(1.) The tenant, who has suffered order of eviction concurrently on the ground mentioned under Sections 11(3) of the Kerala Buildings (Lease & Rent Control) Act, 1965 (Act 2 of 1965) (hereinafter referred to as 'the Act') at the hands of the Rent Control Court and the Appellate Authority, has filed this revision petition under Section 20 of the Act. Though the landlady invoked the ground under Section 11(4)(iii) also, the said ground does not survive any longer since rent control appeal or revision petition were filed by the landlady against the order declining eviction under that ground. The landlord's case in the context of the ground under Section 11(3) was that she requires the petition schedule building bona fide for occupation by her dependent son Sukumaran, so that Sri. Sukumaran can conduct a stationary business therein. It was also averred by the landlady that neither she nor Sukumaran possess any building of their own as to disentitle them to order of eviction under Section 11(3) of the Act. The case was resisted by the revision petitioner/tenant. The bona fides of the need and the claim were disputed. The revision petitioner also claimed protection of the second proviso to Section 11(3) of the Act. The Rent Control Court on an evaluation of the evidence, which consisted of the documents Exts.A1 to A8 and oral evidence of PW1/the de facto claimant, son of the landlady and the counter evidence which consisted of Exts.B1 to B20 and oral testimonies of Rws.1 to 4, apart from Exts.C1 to C3 commissioner's reports and plans would hold that the need of the landlady is bona fide and that the tenant has not been successful in establishing that he satisfies either of the ingredients of the second proviso to Section 11(3) of the Act. Accordingly, order of eviction was passed under Section 11(3) of the Act. The Rent Control Appellate Authority would re-appraise the evidence and concur with all the conclusions of the Rent Control Court and dismiss the appeal.
(2.) We have heard the submissions of Mr. B. Krishnan, learned Counsel for the revision petitioner and Mr. T. Krishnanunni, learned senior counsel for the respondent/landlady. Mr. Krishnan drew our attention to the 5th paragraph of the rent control petition wherein it is averred by the landlady that her son Sukumaran, the de facto claimant, was in possession of another shop room belonging to one Muhammed Haji and that in view of an order of eviction passed against him under Section 11(3) of the Act in favour of Sri.

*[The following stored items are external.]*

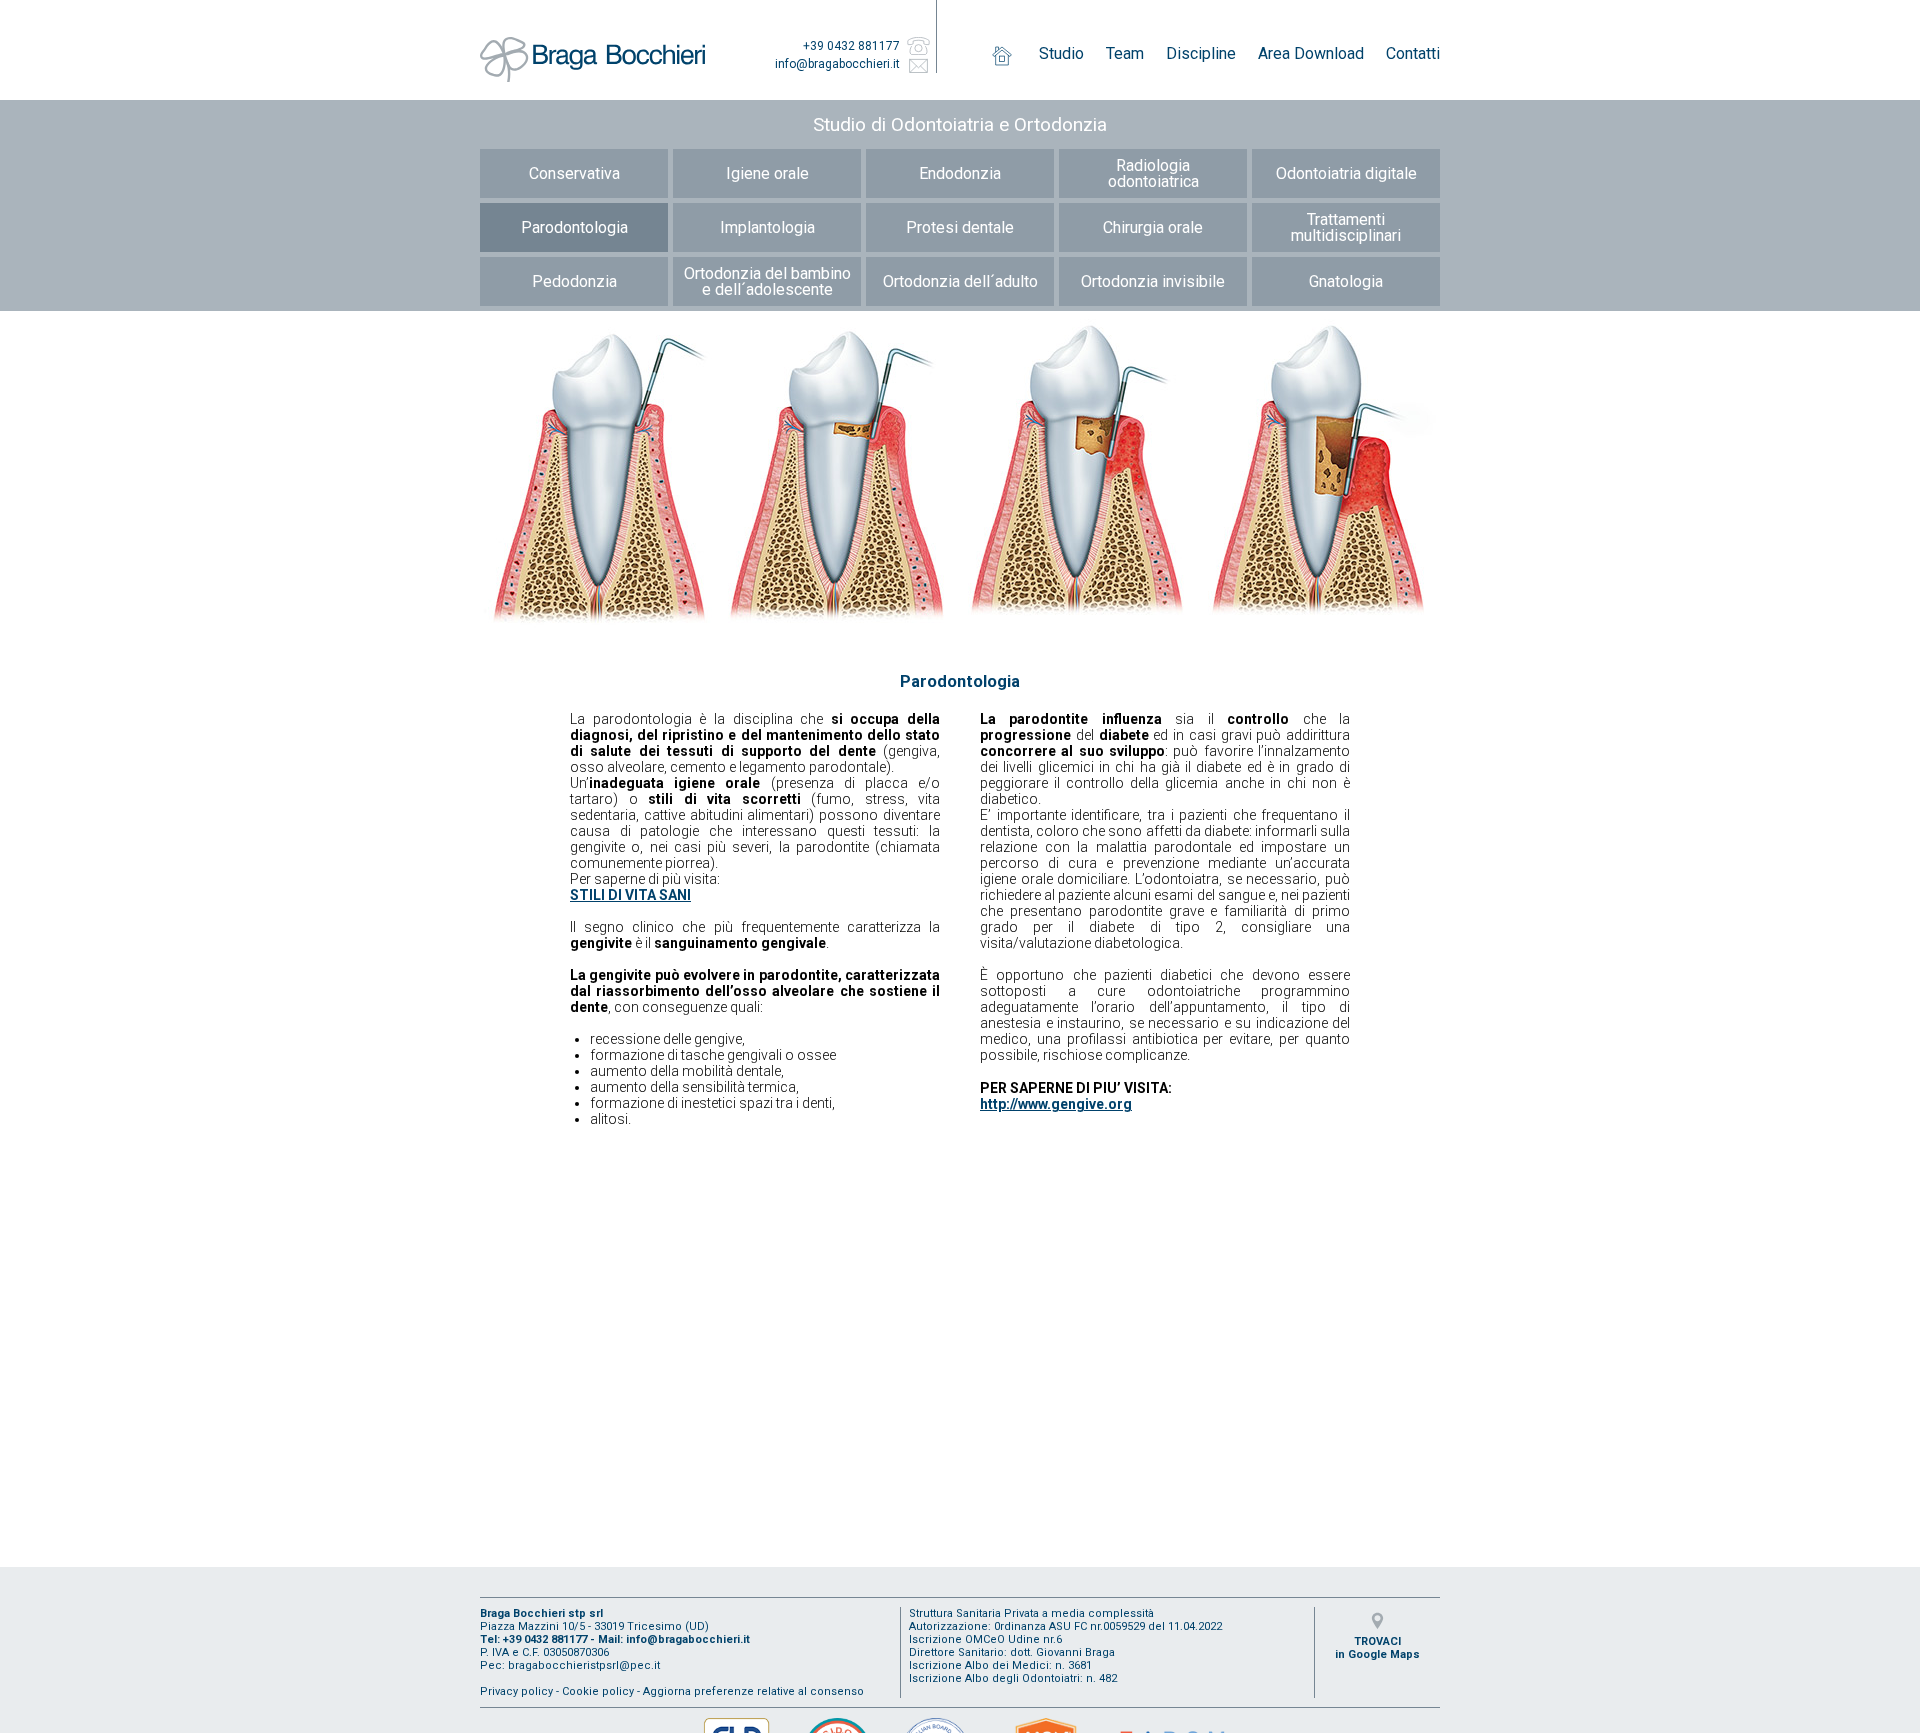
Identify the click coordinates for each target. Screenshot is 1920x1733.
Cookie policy (598, 1691)
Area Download (1311, 53)
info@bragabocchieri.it (837, 64)
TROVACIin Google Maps (1377, 1648)
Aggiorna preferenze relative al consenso (753, 1691)
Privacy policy (516, 1691)
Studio (1061, 53)
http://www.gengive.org (1056, 1104)
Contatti (1413, 53)
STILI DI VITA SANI (630, 895)
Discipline (1201, 53)
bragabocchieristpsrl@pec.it (584, 1665)
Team (1125, 53)
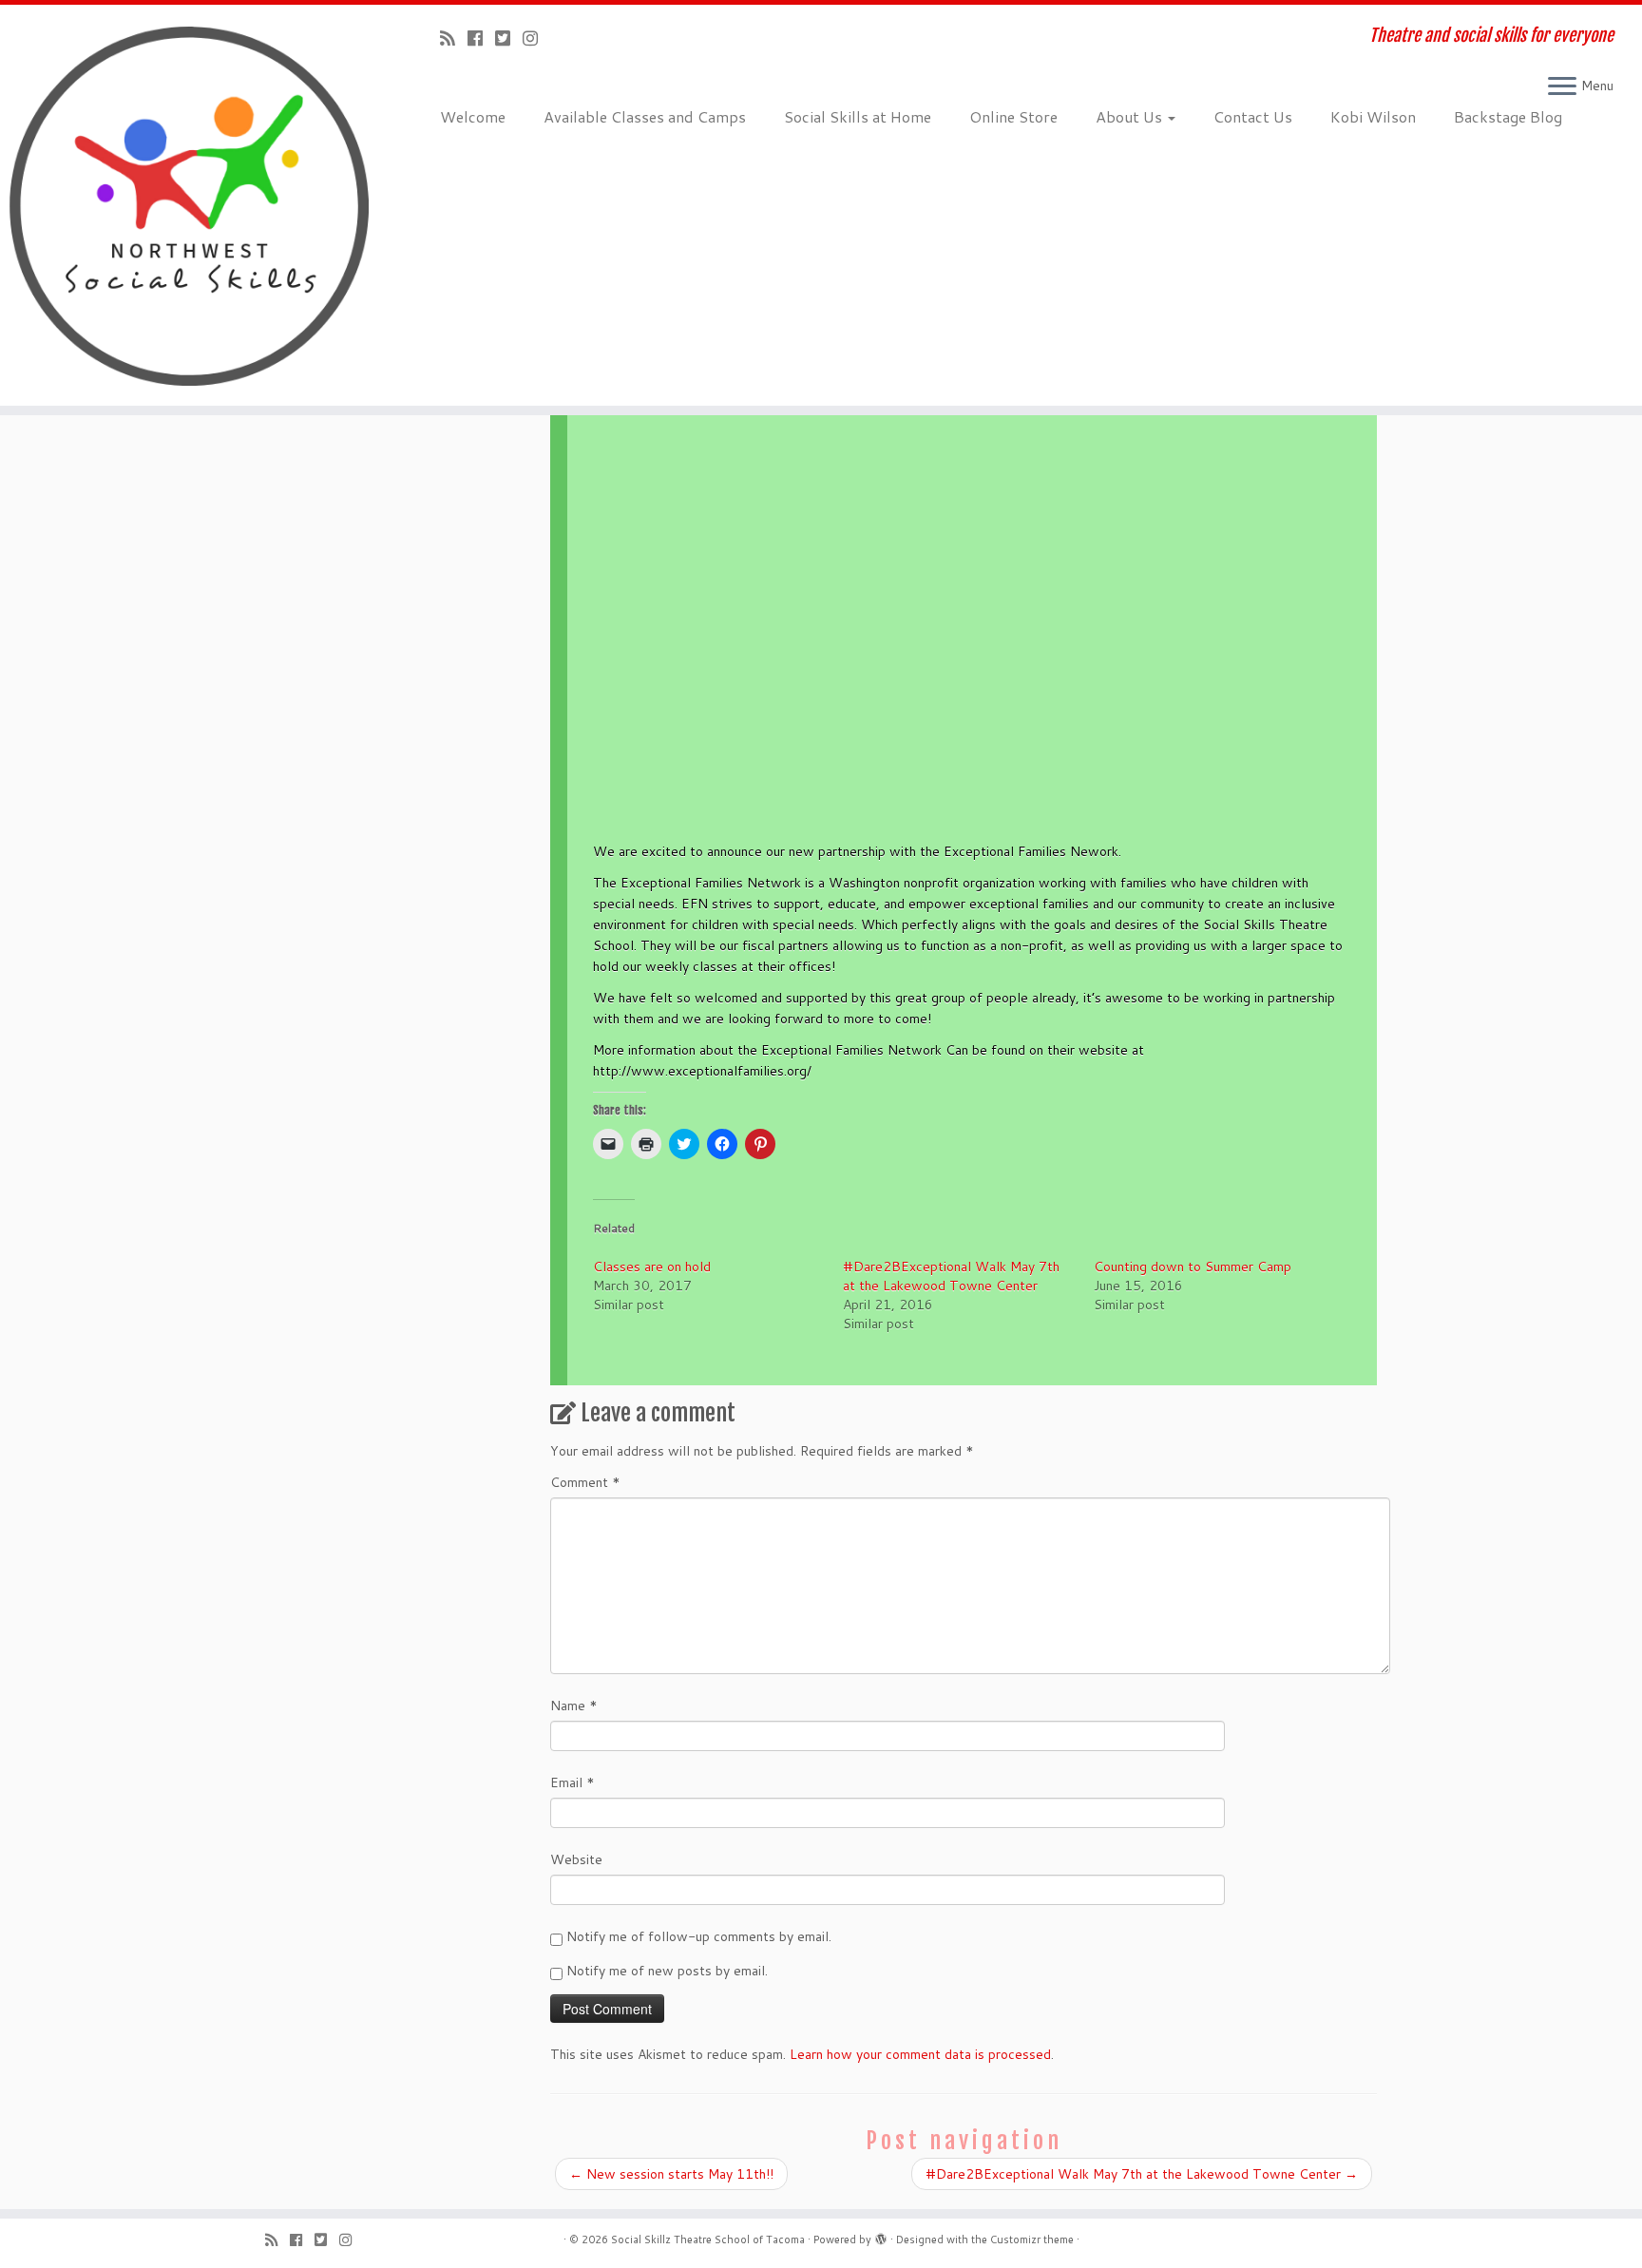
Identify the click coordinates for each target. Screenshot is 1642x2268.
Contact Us (1252, 116)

Haji, Sukumaran surrendered possession of that room to Sri. Haji and hence Sri. Sukumaran is without any building other than the petition schedule building for conduct of business. It is further averred that the landlady thus became compelled to file the rent control petition for eviction of the petition schedule building. Mr. Krishnan argued that the above averment in paragraph 5 of the rent control petition is a false and dishonest one. He would draw our attention to Ext.B11 statement filed by Sri Muhammed Haji, Sukumaran's landlord in O.S. No. 6/2004. He also referred to the finding of the Rent Control Court in paragraph 35 of its judgment wherein it is found that actual surrender of Muhammed Haji's room by Sukumaran was only on 5-7-2004. Mr. Krishnan submitted that the said finding has not been challenged by anybody and therefore , it is clear that the statement in paragraph 5 of the Rent Control Petition, which was filed on 15-7-2004 is a false one. According to Mr. Krishnan, the authorities under the Rent Control Act are governed by the principles of equity, justice and good conscience and, therefore, the landlady, who came to the Rent Control Court stating an absolutely false case, is not entitled for relief. In this context, Mr. Krishnan also referred to the cross examination of PW1.
(3.) Mr. Krishnan would further submit that on the terms of the lease deed, Ext.B1, there is a clear contract between the parties that the tenant will be evicted only on the ground of arrears of rent or on ground of sub-letting. Such a contract is permissible in law since non-obstante clause in Section 11(1) can operate only against the landlady and there is nothing illegal in the landlady and the tenant agreeing that a tenant will be evicted only under one or more of the statutory grounds for eviction. The agreement, counsel submitted, at any rate is not opposed to public policy or opposed to the provisions of the statute or any other statute. In this context, Mr. Krishnan drew our attention to Ext.B2 assignment deed executed by the same landlady in favour of the revision petitioner. He would submit that upon the land covered by the B2 deed, a smoke room was constructed by the tenant after demolishing a shed which existed on that land. The intention of the parties in confining the ground for eviction to sub-letting and arrears of rent was because the very purpose for selling and purchasing the property covered by Ext.B2 was to enable the revision petitioner to carry on his business smoothly and uninterruptedly, subject to liability, to be evicted on the grounds specified in the lease agreement only.